■ ACTIVITY:
The response should consist only of the lines from the one with "Go to the 相册 sidebar label" to the end of the data below, copied exactly and without pictures.

Saved entries

+---+

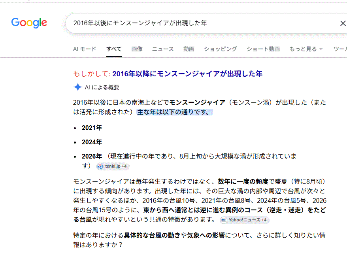Viewport: 347px width, 257px height.
Task: Click suggested query 2016年以降にモンスーンジャイアが出現した年
Action: click(187, 74)
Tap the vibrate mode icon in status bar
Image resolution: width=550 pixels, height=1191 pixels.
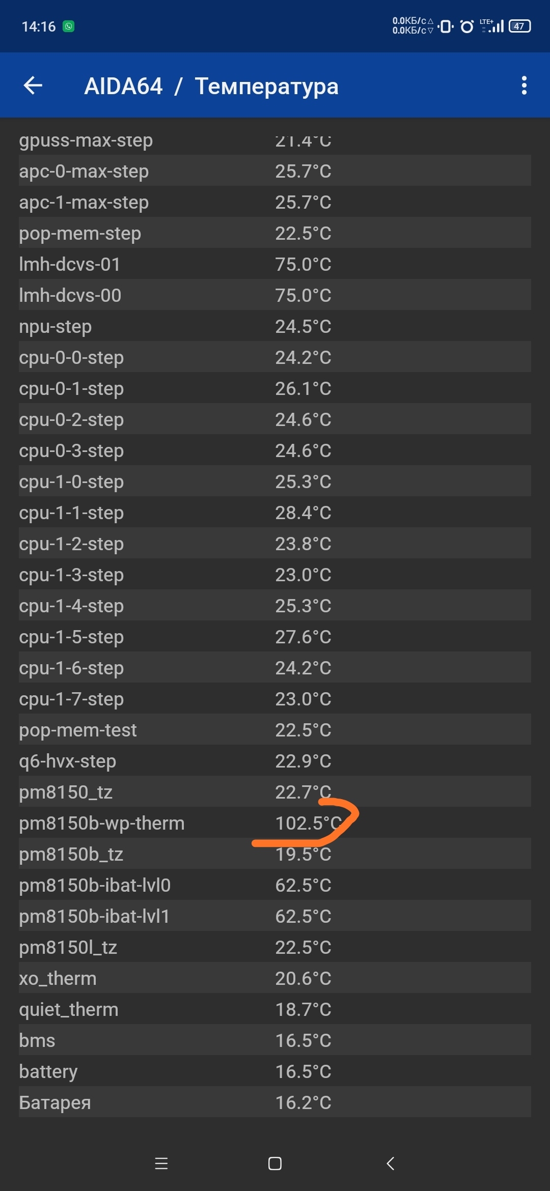click(446, 26)
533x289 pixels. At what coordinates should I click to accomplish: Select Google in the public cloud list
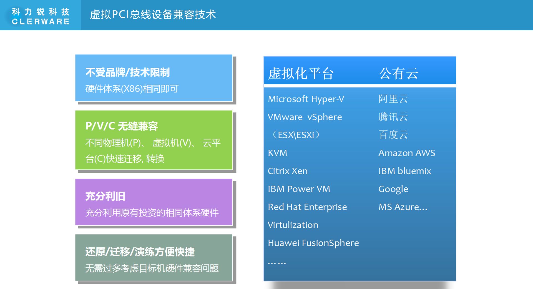393,189
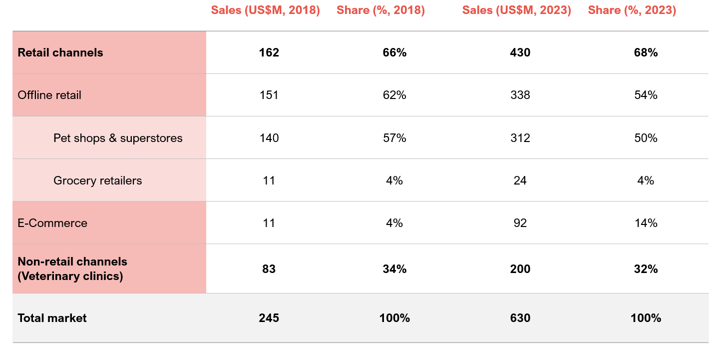Select the Total market row label

52,318
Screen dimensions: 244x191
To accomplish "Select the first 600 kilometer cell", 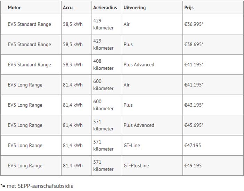I will [107, 85].
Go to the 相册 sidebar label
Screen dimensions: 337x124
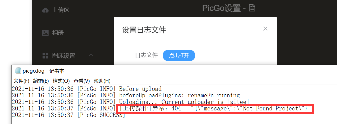click(x=58, y=33)
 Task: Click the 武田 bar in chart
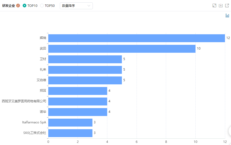click(122, 49)
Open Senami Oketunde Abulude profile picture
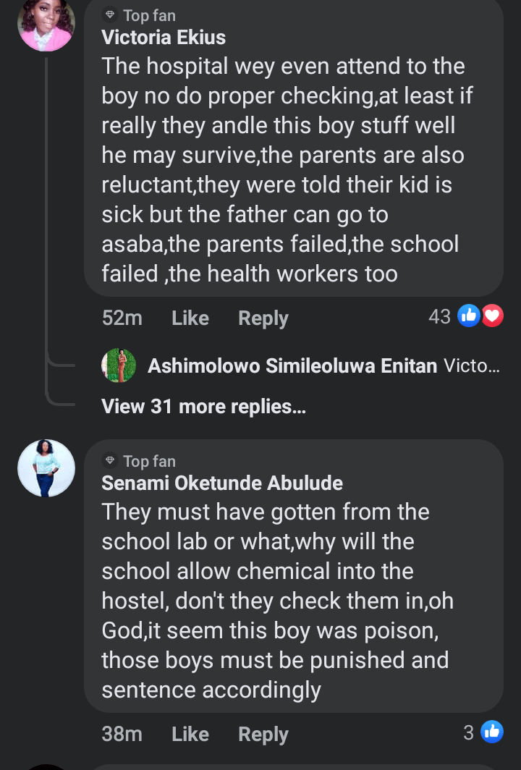Viewport: 521px width, 770px height. [x=46, y=468]
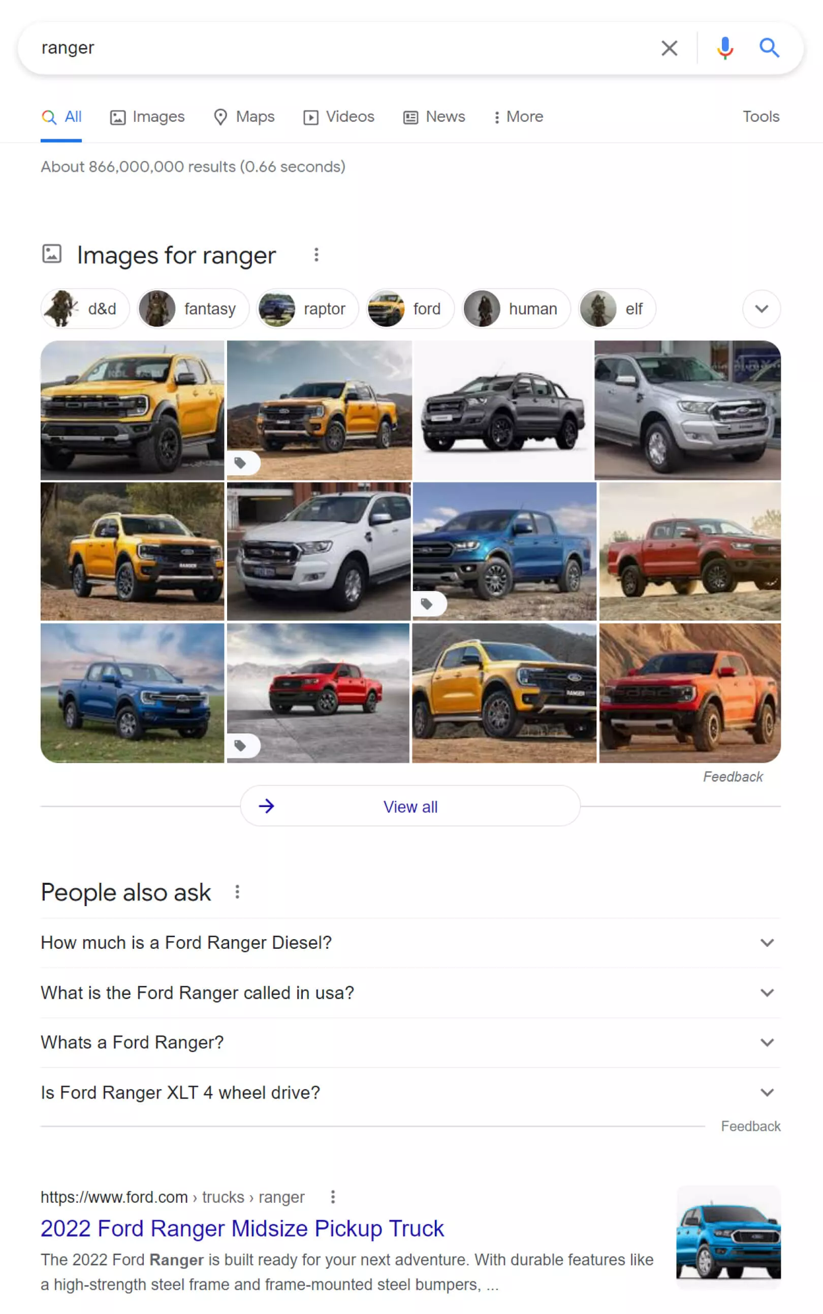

+---+

■ SOLUTION TO THE EXERCISE:
Go to the 相册 sidebar label
Screen dimensions: 337x124
click(x=58, y=33)
 Task: Click the 武田 bar in chart
click(122, 49)
Open Senami Oketunde Abulude profile picture
Viewport: 521px width, 770px height. [x=46, y=468]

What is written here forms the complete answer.